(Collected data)
· · ·
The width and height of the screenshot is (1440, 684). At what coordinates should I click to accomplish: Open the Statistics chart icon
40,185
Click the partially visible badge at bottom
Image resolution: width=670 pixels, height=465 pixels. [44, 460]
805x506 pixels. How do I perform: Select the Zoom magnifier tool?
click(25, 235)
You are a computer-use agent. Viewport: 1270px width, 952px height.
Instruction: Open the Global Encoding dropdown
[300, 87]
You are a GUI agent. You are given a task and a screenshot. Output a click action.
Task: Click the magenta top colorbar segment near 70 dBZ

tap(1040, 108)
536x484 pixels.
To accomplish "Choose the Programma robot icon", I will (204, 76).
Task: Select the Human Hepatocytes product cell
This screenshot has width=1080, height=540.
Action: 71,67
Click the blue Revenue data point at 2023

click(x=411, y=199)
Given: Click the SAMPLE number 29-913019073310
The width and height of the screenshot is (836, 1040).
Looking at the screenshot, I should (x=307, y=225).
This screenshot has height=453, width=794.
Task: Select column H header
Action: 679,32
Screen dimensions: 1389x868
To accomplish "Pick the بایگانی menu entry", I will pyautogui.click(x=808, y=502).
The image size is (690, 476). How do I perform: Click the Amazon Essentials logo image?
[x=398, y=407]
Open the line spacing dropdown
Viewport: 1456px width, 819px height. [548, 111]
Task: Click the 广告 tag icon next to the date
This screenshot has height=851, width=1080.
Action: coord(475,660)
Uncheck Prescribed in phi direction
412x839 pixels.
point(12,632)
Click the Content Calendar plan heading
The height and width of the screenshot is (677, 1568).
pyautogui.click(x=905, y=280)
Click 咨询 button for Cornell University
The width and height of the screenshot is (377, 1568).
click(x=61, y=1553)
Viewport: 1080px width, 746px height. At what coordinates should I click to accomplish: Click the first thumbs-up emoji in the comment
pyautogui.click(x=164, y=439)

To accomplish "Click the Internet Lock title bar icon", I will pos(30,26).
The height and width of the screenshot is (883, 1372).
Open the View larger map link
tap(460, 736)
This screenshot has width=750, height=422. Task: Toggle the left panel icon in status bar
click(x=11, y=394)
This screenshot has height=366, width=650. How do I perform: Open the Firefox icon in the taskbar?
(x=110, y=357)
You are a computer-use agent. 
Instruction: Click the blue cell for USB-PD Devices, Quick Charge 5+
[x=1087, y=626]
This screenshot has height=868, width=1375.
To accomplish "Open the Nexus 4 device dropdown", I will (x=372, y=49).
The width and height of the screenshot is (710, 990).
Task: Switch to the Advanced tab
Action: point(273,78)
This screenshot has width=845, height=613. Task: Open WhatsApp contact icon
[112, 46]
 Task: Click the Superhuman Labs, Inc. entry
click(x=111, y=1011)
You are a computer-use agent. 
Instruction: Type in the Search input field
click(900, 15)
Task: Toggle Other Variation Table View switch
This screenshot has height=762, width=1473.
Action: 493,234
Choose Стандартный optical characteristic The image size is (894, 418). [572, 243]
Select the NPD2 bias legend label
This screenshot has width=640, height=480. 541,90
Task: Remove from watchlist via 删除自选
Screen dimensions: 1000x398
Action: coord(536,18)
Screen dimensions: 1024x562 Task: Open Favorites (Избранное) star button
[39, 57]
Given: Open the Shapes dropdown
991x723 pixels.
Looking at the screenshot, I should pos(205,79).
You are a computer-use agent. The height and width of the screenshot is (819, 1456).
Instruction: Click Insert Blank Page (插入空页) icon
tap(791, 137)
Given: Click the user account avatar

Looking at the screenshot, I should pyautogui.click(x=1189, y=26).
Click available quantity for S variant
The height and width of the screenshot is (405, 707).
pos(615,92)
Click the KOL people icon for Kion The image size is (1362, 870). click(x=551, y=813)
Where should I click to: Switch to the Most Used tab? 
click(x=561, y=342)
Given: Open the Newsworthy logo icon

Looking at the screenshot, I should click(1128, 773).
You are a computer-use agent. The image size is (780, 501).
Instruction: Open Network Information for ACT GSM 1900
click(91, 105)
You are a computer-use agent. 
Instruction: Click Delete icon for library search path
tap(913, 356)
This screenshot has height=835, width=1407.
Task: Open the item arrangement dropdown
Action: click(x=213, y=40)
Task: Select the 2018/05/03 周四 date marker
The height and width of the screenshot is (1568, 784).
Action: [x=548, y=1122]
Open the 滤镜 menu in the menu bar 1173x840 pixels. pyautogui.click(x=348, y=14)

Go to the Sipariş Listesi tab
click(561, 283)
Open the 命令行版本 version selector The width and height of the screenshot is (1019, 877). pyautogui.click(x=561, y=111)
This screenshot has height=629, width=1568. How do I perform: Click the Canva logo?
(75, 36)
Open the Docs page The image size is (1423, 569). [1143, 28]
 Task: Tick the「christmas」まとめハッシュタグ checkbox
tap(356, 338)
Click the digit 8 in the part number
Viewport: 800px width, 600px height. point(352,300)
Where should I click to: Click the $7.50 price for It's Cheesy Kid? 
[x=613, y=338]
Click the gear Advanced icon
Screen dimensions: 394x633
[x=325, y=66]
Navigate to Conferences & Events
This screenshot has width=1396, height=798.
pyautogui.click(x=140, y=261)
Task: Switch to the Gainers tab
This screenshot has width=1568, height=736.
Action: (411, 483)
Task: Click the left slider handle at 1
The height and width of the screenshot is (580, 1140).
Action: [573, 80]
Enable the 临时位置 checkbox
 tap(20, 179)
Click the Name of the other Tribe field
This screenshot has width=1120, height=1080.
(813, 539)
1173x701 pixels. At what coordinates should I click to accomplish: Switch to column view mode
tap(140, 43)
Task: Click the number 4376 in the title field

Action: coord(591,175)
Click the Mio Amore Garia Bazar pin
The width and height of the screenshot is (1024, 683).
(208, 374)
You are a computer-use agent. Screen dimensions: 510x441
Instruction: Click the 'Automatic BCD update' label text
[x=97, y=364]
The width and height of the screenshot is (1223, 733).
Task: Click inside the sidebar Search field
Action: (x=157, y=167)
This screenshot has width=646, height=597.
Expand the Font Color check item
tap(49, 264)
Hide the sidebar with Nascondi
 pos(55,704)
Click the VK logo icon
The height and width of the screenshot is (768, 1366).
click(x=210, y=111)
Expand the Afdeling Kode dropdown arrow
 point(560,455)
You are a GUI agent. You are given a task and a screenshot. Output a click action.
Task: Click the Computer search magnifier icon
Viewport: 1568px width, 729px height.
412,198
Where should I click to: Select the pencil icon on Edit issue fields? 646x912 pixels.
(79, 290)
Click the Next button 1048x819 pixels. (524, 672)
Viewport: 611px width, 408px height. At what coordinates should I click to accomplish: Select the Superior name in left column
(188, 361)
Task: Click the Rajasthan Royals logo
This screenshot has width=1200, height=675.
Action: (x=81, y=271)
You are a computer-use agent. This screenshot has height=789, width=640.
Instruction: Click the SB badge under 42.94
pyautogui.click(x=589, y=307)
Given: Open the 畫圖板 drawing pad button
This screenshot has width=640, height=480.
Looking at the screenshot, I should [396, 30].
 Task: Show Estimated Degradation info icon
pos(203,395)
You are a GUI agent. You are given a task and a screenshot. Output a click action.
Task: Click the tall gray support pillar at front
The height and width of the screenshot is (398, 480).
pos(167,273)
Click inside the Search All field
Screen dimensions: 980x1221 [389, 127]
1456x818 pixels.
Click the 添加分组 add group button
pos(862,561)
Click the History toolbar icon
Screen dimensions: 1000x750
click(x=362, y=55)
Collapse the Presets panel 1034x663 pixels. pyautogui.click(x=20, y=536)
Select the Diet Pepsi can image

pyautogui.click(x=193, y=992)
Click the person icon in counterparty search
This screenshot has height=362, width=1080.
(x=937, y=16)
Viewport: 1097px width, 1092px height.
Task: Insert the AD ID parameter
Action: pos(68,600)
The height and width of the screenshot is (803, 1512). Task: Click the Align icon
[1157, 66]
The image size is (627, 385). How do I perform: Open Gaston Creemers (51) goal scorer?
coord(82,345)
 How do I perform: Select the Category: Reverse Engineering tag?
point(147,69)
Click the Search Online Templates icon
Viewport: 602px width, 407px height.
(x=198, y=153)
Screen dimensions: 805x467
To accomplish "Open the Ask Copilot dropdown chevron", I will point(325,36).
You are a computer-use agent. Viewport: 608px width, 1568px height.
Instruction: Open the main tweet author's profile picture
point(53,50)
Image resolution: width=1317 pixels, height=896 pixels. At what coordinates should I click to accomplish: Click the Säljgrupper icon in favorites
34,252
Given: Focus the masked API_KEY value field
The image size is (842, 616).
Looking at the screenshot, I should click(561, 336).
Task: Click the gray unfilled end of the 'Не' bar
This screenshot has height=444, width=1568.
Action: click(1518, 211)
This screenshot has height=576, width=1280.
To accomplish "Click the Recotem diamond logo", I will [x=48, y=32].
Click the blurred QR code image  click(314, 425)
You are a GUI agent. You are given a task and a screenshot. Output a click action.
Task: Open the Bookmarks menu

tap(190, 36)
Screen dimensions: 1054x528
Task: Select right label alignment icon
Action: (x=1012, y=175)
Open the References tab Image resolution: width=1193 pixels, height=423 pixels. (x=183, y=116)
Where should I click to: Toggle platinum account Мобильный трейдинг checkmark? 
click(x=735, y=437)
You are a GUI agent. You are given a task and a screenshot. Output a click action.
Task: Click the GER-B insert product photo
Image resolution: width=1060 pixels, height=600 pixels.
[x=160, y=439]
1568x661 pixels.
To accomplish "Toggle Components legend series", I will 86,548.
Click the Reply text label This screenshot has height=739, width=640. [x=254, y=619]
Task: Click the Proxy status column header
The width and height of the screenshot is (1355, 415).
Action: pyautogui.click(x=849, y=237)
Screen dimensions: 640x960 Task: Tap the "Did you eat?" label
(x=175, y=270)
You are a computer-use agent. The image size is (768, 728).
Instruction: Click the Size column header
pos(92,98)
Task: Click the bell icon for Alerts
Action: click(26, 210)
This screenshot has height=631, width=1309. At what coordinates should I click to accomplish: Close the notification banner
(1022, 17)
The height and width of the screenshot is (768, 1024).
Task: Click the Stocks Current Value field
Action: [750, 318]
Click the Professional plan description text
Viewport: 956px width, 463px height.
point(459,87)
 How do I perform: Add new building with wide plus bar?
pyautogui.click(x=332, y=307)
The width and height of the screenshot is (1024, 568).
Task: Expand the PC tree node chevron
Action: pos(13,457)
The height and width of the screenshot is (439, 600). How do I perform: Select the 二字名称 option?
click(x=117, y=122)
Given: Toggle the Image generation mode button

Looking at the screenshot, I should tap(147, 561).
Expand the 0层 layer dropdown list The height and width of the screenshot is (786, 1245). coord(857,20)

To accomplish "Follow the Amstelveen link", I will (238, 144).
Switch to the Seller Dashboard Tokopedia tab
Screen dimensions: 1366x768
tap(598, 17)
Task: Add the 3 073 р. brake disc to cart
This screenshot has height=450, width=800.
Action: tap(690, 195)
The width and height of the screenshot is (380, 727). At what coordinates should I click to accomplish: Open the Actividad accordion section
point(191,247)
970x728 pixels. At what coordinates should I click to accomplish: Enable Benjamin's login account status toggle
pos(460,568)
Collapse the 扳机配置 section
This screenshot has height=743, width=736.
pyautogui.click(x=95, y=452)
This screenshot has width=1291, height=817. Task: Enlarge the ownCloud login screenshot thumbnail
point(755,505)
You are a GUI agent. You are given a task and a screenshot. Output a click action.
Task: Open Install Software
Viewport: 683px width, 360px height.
· · ·
All lines from the start of the entries through the line where "You are a computer-use agent. Viewport: 1270px" sits should be duplicated exactly, with nothing else in the output.

Solution for this exercise:
The width and height of the screenshot is (1440, 684). At what coordinates should I click to accomplish: Open the Statistics chart icon
40,185
Click the partially visible badge at bottom
Image resolution: width=670 pixels, height=465 pixels. [44, 460]
805x506 pixels. How do I perform: Select the Zoom magnifier tool?
click(25, 235)
You are a computer-use agent. Viewport: 1270px width, 952px height.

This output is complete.